Rep. Mia Love, R-Utah, is pretty predictable when it comes to President Barack Obama, in case you hadn't noticed. Her latest screed calls the president a dictator because of the Department of Justice's immigration policies. The Texas judge ruling on the case thinks so, too. Lies, lies, lies, the attorneys said, in asserting that the DOJ had gone forward with Obama's immigration plan after saying it wouldn't. But here's the deal: Love and her compatriots call the plan "amnesty." Visit PolitiFact.com to find out the nuances among the many immigration policies. The only immigration policy going forward is one from 2012, in which the federal government renewed 100,000 applications for deferred action from eligible immigrants.
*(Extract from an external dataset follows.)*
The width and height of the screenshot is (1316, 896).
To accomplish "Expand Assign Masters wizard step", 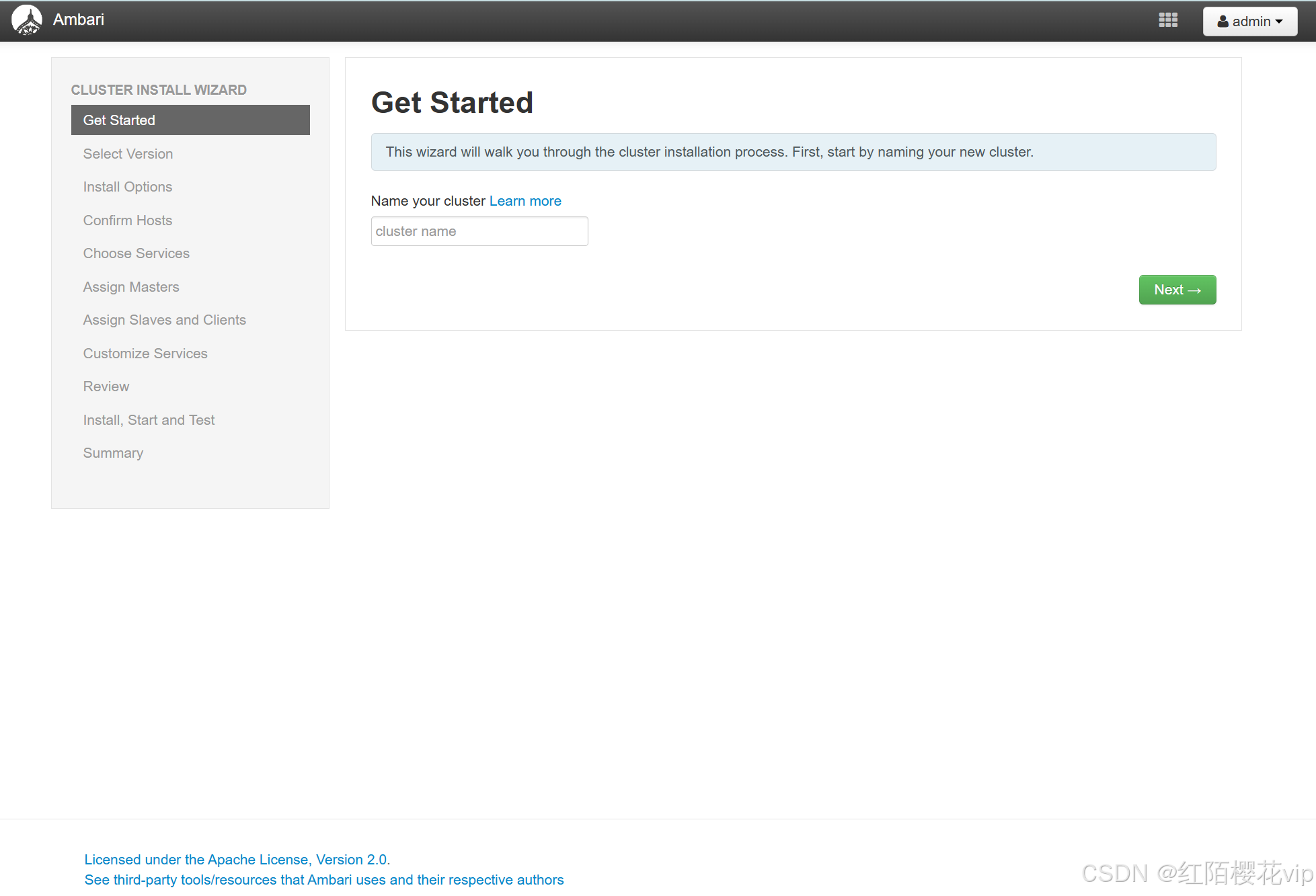I will click(131, 286).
It's a third category not covered in the case. But to Love and Sen. (and presidential hopeful) Ted Cruz, R-Utah, that's just amnesty.
Speaking of Rep. Love, she is now one of the go-to people when delegations of Utahns visit Washington, D.C. Whether she heeds constituent concerns is another issue, but you have to give her a thumbs-up for meet-ups. When Everette Bacon, a Utah representative of the National Federation of the Blind, stopped in, he and his group were led to a committee meeting Love was attending. She came out, shook hands and took photos. Not so for Rep. Jason Chaffetz, R-Utah. In the five years that Bacon has visited D.C., he has never met Chaffetz personally—only his staffers. Teresa Tavares, who runs Centro Hispano in Chaffetz's district, went to Washington, D.C., to speak with him about immigration reform—which Chaffetz says his constituents are against. He wasn't there, so she talked about supporting immigration reform—to his staffer.
Utah Women Earn Less
Utah's in the news again as one of the top four states for economic competitiveness. This is a victory for those who agree with the American Legislative Exchange Council, the conservative, corporate-backed group that crafts model legislation across the nation. ALEC is all about supply-side economics. Here in Utah, corporations have low taxes, and poor people have no health care. Low unionization is another of ALEC's goals.You can see how Utah meets that goal when two of its cities show up on another ranking: the 10 worst-paying cities for women. Ogden/Clearfield got No. 2 and Provo/Orem came in at No. 1. "Nationwide, women did not have higher median earnings than men in any of the occupations reviewed by the census," wrote Thomas C. Frohlich in 24/7 Wall St.